## PASSAGE SHOWN
= Beginning of Section =

Medical Musing of the Week: Myasthenia Gravis

Overview

  • Most common d/o of neuromuscular transmission
  • Autoimmune disorder resulting in weakness of ocular, bulbar, limb & respiratory muscles
  • Ocular and Generalized sub types exist.
  • 50% of individuals presenting with ocular subtype will develop generalized myasthenia within two years

Etiology/Pathophysiology

  • Thymic tumor (10%)
  • Decrease in the number available AcH receptors at post synaptic membrane, which leads to inhibition of depolarization, action potential is not propagated.
  • Bimodal age distribution.  Women 30’s-40’s and men later in life 60’s-70’s

image

Clinical Manifestations

  • History:
    • Fatigue with increased activity
    • Blurry vision
    • Double vision
    • Difficulty chewing foods such as steak,
    • Bulbar weakness (dysarthria, dysphagia, fatigue while chewing)
    • Proximal limb weakness
  • PE:
    • Ptosis (pictured)
    • Fatigue w/ EOEM,
    • May appear expressionless
    • “Dropped head syndrome”inability to hold up head and neck
    • Respiratory symptoms: are the most serious clinical manifestation of MG.  Deemed “Myasthenia Crisis” (see below)
    • image
      Ptosis of the left eye.

Diagnosis

Laboratory Values

  • + Anti-AcHR immunoassay 85% sensitive for generalized and 50% sensitive w/ ocular
  • + Anti-MuSK (muscle specific kinase)

= End of Section =

## RECORDED DATA
= Beginning of Section =

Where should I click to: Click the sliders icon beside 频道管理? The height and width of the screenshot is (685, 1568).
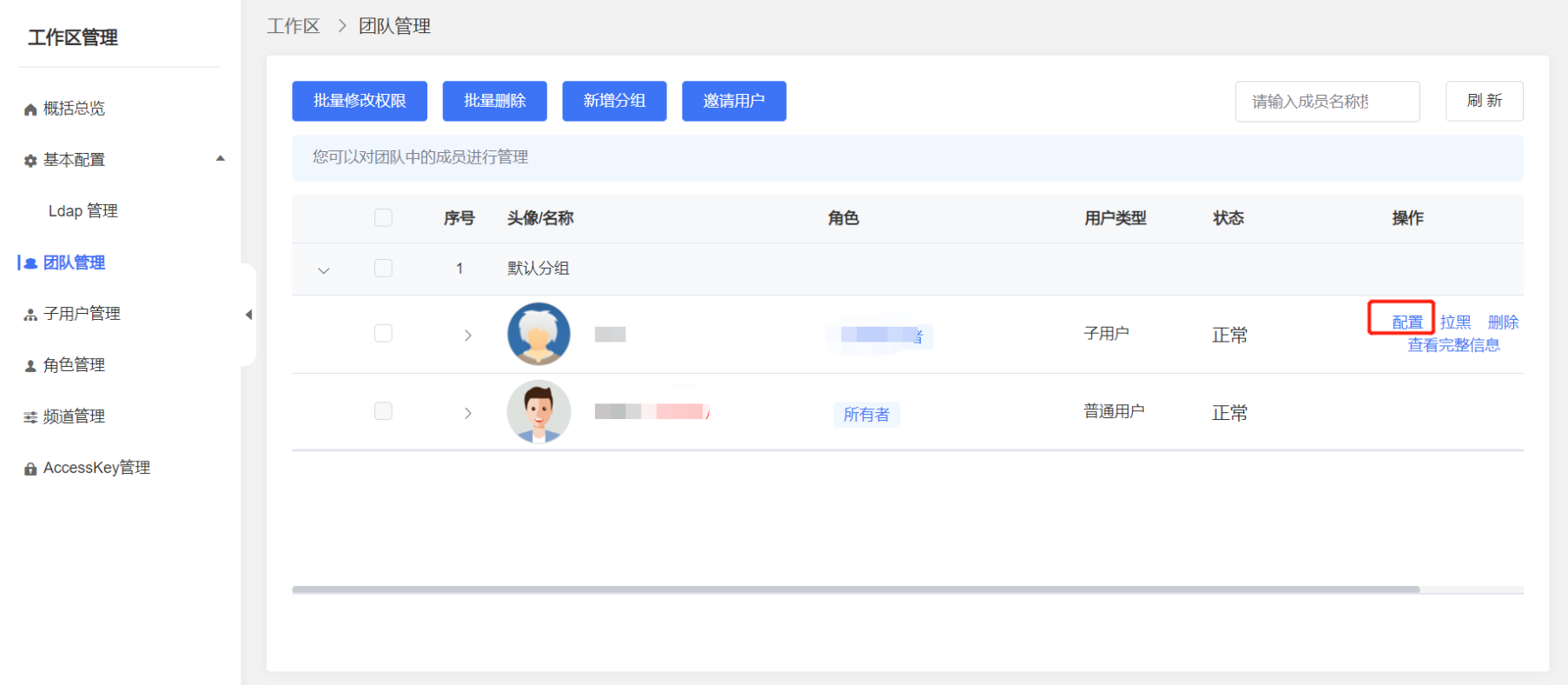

= End of Section =

## YOUR ASSIGNMENT
Copy the entire myasthenia gravis passage at the top of the page word for word, leaving nothing out.

## THE ANSWER
Medical Musing of the Week: Myasthenia Gravis

Overview

  • Most common d/o of neuromuscular transmission
  • Autoimmune disorder resulting in weakness of ocular, bulbar, limb & respiratory muscles
  • Ocular and Generalized sub types exist.
  • 50% of individuals presenting with ocular subtype will develop generalized myasthenia within two years

Etiology/Pathophysiology

  • Thymic tumor (10%)
  • Decrease in the number available AcH receptors at post synaptic membrane, which leads to inhibition of depolarization, action potential is not propagated.
  • Bimodal age distribution.  Women 30’s-40’s and men later in life 60’s-70’s

image

Clinical Manifestations

  • History:
    • Fatigue with increased activity
    • Blurry vision
    • Double vision
    • Difficulty chewing foods such as steak,
    • Bulbar weakness (dysarthria, dysphagia, fatigue while chewing)
    • Proximal limb weakness
  • PE:
    • Ptosis (pictured)
    • Fatigue w/ EOEM,
    • May appear expressionless
    • “Dropped head syndrome”inability to hold up head and neck
    • Respiratory symptoms: are the most serious clinical manifestation of MG.  Deemed “Myasthenia Crisis” (see below)
    • image
      Ptosis of the left eye.

Diagnosis

Laboratory Values

  • + Anti-AcHR immunoassay 85% sensitive for generalized and 50% sensitive w/ ocular
  • + Anti-MuSK (muscle specific kinase)